Greene S L, Michels V V, Doyle J A
Am J Med Genet. 1987 May;27(1):207-12. doi: 10.1002/ajmg.1320270123.
The ankyloblepharon-ectodermal defects-cleft lip and palate (Hay-Wells) syndrome is a rare autosomal dominant form of congenital ectodermal dysplasia. It is characterized by coarse, wiry, sparse hair; dystrophic nails; slight hypohidrosis; scalp infections; ankyloblepharon filiforme adnatum; hypodontia; maxillary hypoplasia; and cleft lip and palate. To date, 12 patients have been reported; however, the diagnosis has been questioned in 3 of these patients. We report 2 additional patients, one of whom has nasal speech but not cleft palate, in contrast to all other reported patients. This entity must be distinguished from numerous other forms of ectodermal dysplasia, especially those forms that can be associated with oral clefts and/or ankyloblepharon.

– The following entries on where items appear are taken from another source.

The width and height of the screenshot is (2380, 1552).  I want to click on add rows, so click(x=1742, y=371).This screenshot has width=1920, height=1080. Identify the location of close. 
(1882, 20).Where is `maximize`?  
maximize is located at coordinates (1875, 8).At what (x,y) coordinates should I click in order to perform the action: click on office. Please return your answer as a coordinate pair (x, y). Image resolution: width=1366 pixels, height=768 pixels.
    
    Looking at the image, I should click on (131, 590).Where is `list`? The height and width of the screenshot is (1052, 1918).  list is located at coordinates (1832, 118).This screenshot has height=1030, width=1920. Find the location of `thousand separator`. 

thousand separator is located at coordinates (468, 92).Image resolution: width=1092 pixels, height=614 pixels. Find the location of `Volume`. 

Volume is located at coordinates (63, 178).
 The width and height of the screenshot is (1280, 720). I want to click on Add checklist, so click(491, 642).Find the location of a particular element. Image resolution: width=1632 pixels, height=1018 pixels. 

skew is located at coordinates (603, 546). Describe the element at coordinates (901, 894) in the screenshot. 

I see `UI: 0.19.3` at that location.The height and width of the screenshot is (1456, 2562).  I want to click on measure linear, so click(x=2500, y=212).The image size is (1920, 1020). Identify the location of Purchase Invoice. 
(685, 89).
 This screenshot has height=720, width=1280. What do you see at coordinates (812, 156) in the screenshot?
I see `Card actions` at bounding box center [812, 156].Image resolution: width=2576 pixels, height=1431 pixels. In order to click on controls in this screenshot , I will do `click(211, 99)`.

睑缘粘连-外胚层缺陷-唇腭裂(海-韦氏)综合征是一种罕见的常染色体显性先天性外胚层发育不良形式。其特征为毛发粗糙、硬且稀疏;指甲营养不良;轻度少汗;头皮感染;先天性丝状粘连性睑缘粘连;牙发育不全;上颌骨发育不全;以及唇腭裂。迄今为止,已报道12例患者;然而,其中3例患者的诊断受到质疑。我们报告另外2例患者,其中1例有鼻音但无腭裂,这与其他所有报道的患者不同。该病症必须与众多其他形式的外胚层发育不良相区分,尤其是那些可能与口腔裂隙和/或睑缘粘连相关的形式。